In certain embodiments, the vaporized fuel treating device 20 is configured such that the vaporized fuel is adsorbed to a canister 21. The adsorbed vaporized fuel may then be purged from the canister 21 so as to be fed to the intake passage (i.e., the intake manifold 12) of the engine 11 through a purge conduit 20a. As shown in FIG. 1, in certain embodiments, the purge conduit 20a includes an air filter 23 and a vacuum switching valve (VSV) or purge (control) valve 22 that are respectively positioned upstream and downstream of the canister 21. As will be recognized, the air filter 23 may function to filtrate air introduced into the purge conduit 20a. Conversely, in some embodiments, the purge valve 22 comprises a duty control solenoid valve that is capable of substantially controlling a purge flow rate, i.e., a flow rate of air containing the vaporized fuel purged from the canister 21. Further, the purge valve 22 (solenoid valve) may be replaced with another valve that is capable of continuously or intermittently controlling the purge flow rate (the flow rate of air).

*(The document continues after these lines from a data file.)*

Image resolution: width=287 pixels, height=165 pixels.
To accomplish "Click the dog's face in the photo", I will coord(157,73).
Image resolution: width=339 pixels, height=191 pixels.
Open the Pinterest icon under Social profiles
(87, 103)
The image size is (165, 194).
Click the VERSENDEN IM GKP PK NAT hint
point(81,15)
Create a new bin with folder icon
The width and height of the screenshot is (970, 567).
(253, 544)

In some embodiments, the purge conduit 20a branches to a first conduit 20b and a second conduit 20c downstream of the purge valve 22. The first conduit 20b may be connected to a first inlet port 41a of the multi-stage ejector 40 (which will be hereinafter described). Conversely, the second conduit 20c may be connected to the intake manifold 12. In some embodiments, the first conduit 20b and the second conduit 20c respectively include check valves 24 and 25 that are respectively positioned therein. The check valves 24 and 25 may respectively be configured to allow the vaporized fuel to flow from the purge valve 22 to the multi-stage ejector 40 and the intake manifold 12 and to prevent a reverse flow.

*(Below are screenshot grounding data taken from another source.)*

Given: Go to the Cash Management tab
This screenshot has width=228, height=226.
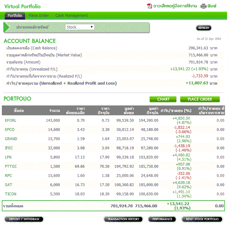Looking at the screenshot, I should (x=72, y=15).
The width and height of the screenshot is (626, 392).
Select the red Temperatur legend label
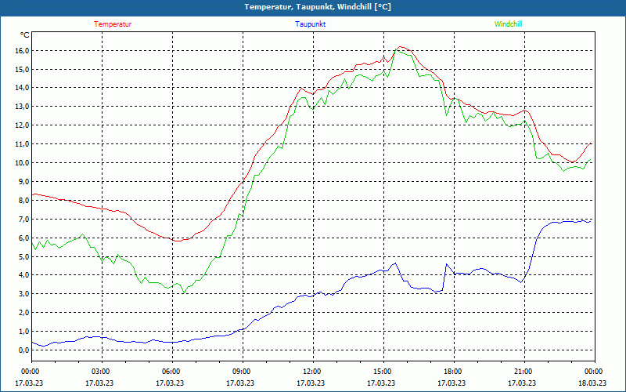click(x=113, y=24)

In certain embodiments, the blow-by gas returning device 30 is be configured to return blow-by gas (i.e., fuel gas leaked from combustion chambers formed between a cylinder block and a cylinder head of the engine 11, and accumulated within a cylinder head cover of the engine 11) to the engine 11 (the combustion chambers) through the intake manifold 12. As shown in FIG. 1, in certain embodiments, the blow-by gas returning device 30 includes a first blow-by gas returning conduit 30a (which may be simply referred to as a blow-by gas returning conduit) and a second blow-by gas returning conduit 30b. Fluid communication between the cylinder head cover of the engine 11 and the intake manifold 12 may be provided via the second blow-by gas returning conduit 30b. In some embodiments, the second blow-by gas returning conduit 30b includes a check valve or PCV (positive crankcase ventilation) valve 31 that is positioned therein. The PCV valve 31 may be configured to allow a flow of air from the cylinder head cover of engine 11 to the intake manifold 12, and to prevent a reverse flow therebetween. Therefore, the blow-by gas accumulated within the cylinder head cover of the engine 11 can be returned to the combustion chambers of the engine 11 through the intake manifold 12.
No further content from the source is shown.